Una Pasión breve
Solistas: Miguel Bernal, tenor (Evangelista). Irene Román, soprano; José Carrión, contratenor; Paco Romero, tenor; Alejandro Ramírez, bajo (Jesús). Director: Martí Sanmartí. Programa: 'Pasión según San Juan' de Bach. Lugar: Salón de Actos Cajasol. Fecha: Domingo 16 de marzo. Aforo: Media entrada.
Las pasiones de Bach se cuentan entre las obras más profundas y admiradas del canon occidental. Aunque en otros países de nuestro entorno (y en otras ciudades de nuestro país) está bien establecida la tradición de ofrecerlas en época cuaresmal, en Sevilla cuesta ver y escuchar una Pasión sobre un escenario, de forma que cualquier esfuerzo encaminado a ese fin merezca ser aplaudido. Siguiendo la moderna corriente minimalista (una voz por parte musical tanto en el coro como en la orquesta), lo que permite un ahorro considerable de costes, Martí Sanmartí volvió a presentar por segundo año consecutivo la pequeña de las dos pasiones bachianas que han sobrevivido, la escrita sobre el evangelio de San Juan, en un empeño cuyas expectativas superaron a sus logros.
Y es que reducir los dispositivos para la interpretación no debería suponer recorte alguno de la integridad y calidades de la obra, que se presentó muy recortada, entre otras cosas, sin las arias de bajo, a causa de la falta de un segundo cantante con esta tesitura en la nómina de solistas (bastante tenía Alejandro Ramírez con cantar las partes corales y hacer el papel de Jesús y otros personajes del drama). Algunos desequilibrios, por ejemplo, la precariedad de determinados unísonos entre parejas instrumentales (singularmente, flautas y oboes) o el oscurecimiento general de los violines y la viola parecieron hablar también de falta de ensayos, pues el equipo instrumental era de muy notable nivel.

Preguntas de estudio
a. Según la reseña, ¿por qué la obra se presentó sin las arias de bajo?
b. Indica, por favor, si cada afirmación concuerda con la reseña, citando las palabras que lo deciden: (i) El concierto tuvo lugar en el Salón de Actos Cajasol. (ii) La sala se llenó por completo. (iii) Martí Sanmartí presentaba la obra por primera vez.

Registros guardados:
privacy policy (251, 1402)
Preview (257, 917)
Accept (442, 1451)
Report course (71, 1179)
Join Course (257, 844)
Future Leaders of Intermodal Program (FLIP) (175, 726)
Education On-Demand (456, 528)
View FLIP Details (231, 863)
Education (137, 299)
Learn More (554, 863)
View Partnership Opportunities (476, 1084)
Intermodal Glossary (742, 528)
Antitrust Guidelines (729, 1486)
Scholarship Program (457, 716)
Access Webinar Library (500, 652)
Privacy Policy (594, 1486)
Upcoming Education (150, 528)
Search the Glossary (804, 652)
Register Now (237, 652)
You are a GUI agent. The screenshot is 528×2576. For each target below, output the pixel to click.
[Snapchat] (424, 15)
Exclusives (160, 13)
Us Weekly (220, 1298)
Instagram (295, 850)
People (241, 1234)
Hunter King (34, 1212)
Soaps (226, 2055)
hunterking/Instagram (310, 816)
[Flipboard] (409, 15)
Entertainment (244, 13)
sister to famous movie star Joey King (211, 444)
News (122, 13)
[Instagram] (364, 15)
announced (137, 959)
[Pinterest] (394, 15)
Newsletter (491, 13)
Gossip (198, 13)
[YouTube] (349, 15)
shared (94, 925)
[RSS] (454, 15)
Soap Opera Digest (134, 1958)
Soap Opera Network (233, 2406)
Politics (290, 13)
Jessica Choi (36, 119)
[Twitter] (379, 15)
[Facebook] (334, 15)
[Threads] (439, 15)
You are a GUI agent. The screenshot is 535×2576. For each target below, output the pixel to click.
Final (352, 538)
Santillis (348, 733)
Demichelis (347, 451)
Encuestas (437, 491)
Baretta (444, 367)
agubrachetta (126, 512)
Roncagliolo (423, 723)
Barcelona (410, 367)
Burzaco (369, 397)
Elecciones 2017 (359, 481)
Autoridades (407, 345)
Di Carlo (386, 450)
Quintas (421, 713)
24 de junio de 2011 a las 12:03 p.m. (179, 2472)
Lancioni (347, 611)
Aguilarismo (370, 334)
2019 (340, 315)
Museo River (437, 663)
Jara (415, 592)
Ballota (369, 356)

Resultados en orden
a. Por la falta de un segundo cantante con esta tesitura en la nómina de solistas.

b.
(i) Sí: "Lugar: Salón de Actos Cajasol."
(ii) No: "Aforo: Media entrada."
(iii) No: "volvió a presentar por segundo año consecutivo"